One of the storage rooms of the Argentine Forensic Anthropology Team (EAAF) filled with boxes of recovered remains of disappeared people. These remains are in storage to be identified and are returned to the families of the disappeared only when there is very strong evidence of identification. Buenos Aires, Argentina, January 2012.




Mirta Clara, a former Argentine political prisoner. Ms Clara was arrested with her husband in November 1975 for being part of the Montoneros political group. While in custody she was tortured while pregnant with her second son, who today suffers from mental problems.  Her husband was executed in what is known as the Margarita Belen massacre and she spent eight years in jail, being released only after the first democratic elections in 1983.  Today she lives and works as a human rights advocate and psychologist in Buenos Aires.  Buenos Aires, Argentina, February 2012.

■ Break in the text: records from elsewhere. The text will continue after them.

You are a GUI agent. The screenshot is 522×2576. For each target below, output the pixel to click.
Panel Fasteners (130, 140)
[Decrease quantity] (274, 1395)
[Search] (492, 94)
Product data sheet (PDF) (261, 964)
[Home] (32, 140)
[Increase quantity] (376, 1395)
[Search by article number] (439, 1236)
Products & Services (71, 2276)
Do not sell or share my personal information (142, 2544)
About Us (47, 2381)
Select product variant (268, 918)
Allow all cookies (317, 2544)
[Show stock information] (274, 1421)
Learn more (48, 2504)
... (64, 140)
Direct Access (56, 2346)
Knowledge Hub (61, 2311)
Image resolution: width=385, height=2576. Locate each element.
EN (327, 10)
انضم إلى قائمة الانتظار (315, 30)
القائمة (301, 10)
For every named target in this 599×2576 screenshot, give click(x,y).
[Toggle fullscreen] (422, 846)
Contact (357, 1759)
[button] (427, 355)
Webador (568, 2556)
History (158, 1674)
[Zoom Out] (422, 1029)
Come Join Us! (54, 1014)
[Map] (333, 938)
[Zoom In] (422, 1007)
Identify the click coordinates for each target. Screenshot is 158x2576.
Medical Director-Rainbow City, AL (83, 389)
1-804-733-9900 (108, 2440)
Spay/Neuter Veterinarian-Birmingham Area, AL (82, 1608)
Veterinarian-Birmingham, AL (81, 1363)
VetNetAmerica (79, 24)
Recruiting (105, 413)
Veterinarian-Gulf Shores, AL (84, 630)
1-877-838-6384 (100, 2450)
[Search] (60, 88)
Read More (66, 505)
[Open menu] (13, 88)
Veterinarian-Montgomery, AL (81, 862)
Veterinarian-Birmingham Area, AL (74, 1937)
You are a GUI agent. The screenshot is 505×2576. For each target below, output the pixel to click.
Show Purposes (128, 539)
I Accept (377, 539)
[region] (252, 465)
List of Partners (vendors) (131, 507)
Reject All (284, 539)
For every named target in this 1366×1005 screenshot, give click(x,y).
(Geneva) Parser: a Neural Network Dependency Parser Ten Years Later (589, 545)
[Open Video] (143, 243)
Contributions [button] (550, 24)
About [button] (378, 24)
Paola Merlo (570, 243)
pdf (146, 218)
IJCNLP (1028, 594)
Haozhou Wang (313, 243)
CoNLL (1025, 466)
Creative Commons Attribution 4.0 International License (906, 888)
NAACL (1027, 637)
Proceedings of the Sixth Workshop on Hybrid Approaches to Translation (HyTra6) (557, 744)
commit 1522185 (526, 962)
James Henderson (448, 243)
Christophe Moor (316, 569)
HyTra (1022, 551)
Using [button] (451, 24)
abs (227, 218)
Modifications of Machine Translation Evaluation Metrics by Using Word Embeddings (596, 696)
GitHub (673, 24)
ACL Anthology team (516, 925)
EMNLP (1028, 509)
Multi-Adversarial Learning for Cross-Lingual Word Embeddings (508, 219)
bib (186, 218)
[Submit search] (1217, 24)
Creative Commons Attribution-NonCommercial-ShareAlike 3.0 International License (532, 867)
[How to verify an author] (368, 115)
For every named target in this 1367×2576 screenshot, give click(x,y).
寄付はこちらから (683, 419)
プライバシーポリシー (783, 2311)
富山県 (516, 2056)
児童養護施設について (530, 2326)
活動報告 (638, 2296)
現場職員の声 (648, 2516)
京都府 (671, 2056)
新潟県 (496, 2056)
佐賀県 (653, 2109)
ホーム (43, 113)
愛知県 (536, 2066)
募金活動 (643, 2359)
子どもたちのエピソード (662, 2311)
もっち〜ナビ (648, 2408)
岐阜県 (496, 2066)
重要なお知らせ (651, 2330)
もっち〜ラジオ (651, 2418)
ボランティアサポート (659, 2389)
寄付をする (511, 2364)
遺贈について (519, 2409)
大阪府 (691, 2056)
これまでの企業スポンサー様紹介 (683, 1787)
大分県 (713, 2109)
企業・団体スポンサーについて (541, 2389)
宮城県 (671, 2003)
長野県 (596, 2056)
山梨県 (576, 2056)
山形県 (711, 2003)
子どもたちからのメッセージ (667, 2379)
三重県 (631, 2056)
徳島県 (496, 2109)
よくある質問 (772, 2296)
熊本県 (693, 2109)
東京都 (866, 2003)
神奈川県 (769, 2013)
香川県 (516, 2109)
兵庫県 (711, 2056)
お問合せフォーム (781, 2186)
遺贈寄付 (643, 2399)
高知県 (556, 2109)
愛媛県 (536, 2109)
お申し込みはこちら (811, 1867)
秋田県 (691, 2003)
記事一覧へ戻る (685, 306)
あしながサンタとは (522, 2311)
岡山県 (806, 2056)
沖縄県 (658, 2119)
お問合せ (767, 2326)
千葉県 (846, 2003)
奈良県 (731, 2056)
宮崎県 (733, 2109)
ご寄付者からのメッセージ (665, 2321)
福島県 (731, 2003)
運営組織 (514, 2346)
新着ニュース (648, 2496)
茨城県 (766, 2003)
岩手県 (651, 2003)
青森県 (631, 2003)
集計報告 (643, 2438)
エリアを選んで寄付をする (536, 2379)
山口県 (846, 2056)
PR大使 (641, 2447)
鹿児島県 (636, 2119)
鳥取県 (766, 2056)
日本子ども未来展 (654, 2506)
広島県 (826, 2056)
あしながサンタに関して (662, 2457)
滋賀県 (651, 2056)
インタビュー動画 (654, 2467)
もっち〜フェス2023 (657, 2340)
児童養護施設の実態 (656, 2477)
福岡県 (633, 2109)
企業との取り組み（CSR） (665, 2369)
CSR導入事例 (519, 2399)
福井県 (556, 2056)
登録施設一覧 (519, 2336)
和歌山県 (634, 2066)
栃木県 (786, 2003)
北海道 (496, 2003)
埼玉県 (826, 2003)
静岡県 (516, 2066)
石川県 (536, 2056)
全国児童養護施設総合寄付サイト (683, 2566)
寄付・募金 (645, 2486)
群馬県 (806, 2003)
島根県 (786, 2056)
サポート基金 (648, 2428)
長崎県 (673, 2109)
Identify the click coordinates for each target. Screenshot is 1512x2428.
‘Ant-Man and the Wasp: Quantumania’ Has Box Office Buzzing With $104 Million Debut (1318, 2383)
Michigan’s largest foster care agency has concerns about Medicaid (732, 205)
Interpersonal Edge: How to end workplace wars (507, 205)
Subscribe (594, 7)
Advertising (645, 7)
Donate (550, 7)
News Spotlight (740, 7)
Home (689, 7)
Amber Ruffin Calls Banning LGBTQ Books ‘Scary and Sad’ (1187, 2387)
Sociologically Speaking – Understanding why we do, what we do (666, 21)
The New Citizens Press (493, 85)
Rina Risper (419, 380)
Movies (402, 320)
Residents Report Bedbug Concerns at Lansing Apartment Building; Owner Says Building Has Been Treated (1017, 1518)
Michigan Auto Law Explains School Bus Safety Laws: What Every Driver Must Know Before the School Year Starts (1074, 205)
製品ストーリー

Former military men, hide their faces from the photographer during  their trial for crimes against humanity during the dictatorship from 1976-1983. 




 


The remains of two bodies of the disappeared lay in the lab of the EAAF (Argentine Forensic Anthropology Team) in Buenos Aires to be studied and to try to make an identification. Buenos Aires, Argentina, January 2012.




 


Colonel Hugo Delme (white shirt) being transported from jail to the court house in Bahia Blanca by prision guards. Mr. Delme is a retired army colonel accused of being involved in crimes against humanity by torturing and disappearing left-wing militants during the last Argentine dictatorship 1976-1983.




 


The funeral of Horacio Bau a left-wing Montonero militant from Trelew in the Argentine Patagonia who disappeared in La Plata, Argentina in November, 1977. His remains were found buried in a cemetery in the city of La Plata as a "no name" in early 2007 and the burial ceremony took place in Trelew in November 2007.




 


The torture room of "Olimpo" a former clandestine detention and torture center used by the federal police and military to interrogate and kill left-wing militants in Buenos Aires, Argentina during the military dictatorship 1975-1983.